JANE Davies (letters, 17 July) is quite right that Tim Gwilliam has been dynamic as a district councillor, and would make a fine MP for the Forest of Dean. As an incomer myself, I must also sing the praises of Steve Parry-Hearn, who brings considerable skills and experience, and who has revolutionised the work of the Constituency Labour Party over the past two years, bringing a quiet, hard-working brand of dynamism and leadership to the group.

Having proved himself over a longer period, and with the experience of having unsettled Liam Fox last time around, Steve must be the favourite. There are other applicant candidates, too, with diverse and significant skills, and whoever is chosen, I will be fully behind them.

Once we have someone in place, then we can focus on the rapidly approaching general election. There are many Forest dwellers who have not forgiven, and will not forgive, Mark Harper over the aborted privatisation, and so Labour supporters are unfazed by his current 11,000-vote majority. Electors will not have missed that it was Labour's Jan Royall who played a passionate and leading role in HOOF. Neither have the Liberal Democrats been forgiven for their 'inappropriate' promises on tuition fees – many of us have children at university.

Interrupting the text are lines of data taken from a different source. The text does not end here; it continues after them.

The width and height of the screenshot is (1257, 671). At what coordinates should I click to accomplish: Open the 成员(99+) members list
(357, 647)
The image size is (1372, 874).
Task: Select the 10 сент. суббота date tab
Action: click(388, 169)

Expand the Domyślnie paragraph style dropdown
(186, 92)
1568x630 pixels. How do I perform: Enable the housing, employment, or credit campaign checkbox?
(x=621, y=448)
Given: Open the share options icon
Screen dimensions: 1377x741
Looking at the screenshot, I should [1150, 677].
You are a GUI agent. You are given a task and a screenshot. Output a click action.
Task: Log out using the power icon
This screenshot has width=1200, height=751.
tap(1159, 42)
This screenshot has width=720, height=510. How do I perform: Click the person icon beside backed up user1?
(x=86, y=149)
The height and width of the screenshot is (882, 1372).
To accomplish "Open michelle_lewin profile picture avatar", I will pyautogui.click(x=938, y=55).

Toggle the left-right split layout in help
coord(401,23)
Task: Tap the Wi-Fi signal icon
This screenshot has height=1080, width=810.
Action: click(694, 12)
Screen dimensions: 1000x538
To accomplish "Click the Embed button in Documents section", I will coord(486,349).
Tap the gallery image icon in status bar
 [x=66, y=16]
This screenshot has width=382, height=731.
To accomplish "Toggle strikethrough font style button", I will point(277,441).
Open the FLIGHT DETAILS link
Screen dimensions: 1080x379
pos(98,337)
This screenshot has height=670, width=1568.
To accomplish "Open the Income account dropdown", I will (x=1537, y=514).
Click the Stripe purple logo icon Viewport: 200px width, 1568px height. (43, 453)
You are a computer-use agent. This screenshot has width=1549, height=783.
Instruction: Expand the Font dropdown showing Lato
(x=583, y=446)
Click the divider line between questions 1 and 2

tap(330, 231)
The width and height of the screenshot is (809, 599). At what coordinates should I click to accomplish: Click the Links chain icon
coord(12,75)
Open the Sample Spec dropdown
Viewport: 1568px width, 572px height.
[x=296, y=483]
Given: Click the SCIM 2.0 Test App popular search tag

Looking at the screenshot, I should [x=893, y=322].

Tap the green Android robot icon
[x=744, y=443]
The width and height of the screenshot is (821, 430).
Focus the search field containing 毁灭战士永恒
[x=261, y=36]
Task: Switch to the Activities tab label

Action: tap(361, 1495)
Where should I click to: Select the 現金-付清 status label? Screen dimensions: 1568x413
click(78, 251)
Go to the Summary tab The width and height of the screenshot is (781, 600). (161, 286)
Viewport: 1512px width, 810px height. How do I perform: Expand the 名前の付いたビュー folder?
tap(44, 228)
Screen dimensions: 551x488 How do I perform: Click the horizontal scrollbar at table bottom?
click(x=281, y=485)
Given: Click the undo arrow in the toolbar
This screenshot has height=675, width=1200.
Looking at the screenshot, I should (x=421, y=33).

There is a lot of speculation that our table-tumbling MP will bolt for a safer seat once his foot has healed, rather than risk getting egged again when on the election stump, but I suspect not. Despite looking increasingly confident on television, it is not at all clear that anything he has touched in government has been successful: not forest privatisation, not constituency boundary change, and not House of Lords reform. Immigration minister is a poisoned chalice, so perhaps he is out of favour at Westminster. Would anyone else want him?

UKIP are the wild card, counting the Forest as a stronghold after their successes in the recent local elections. Whether the Labour candidate is Steve or Tim, or someone strong enough to defeat them both at next week's hustings, we will have our work cut out to defeat these two parties of the right. But we are ready for the fight.

– Roger Brewis, Coleford.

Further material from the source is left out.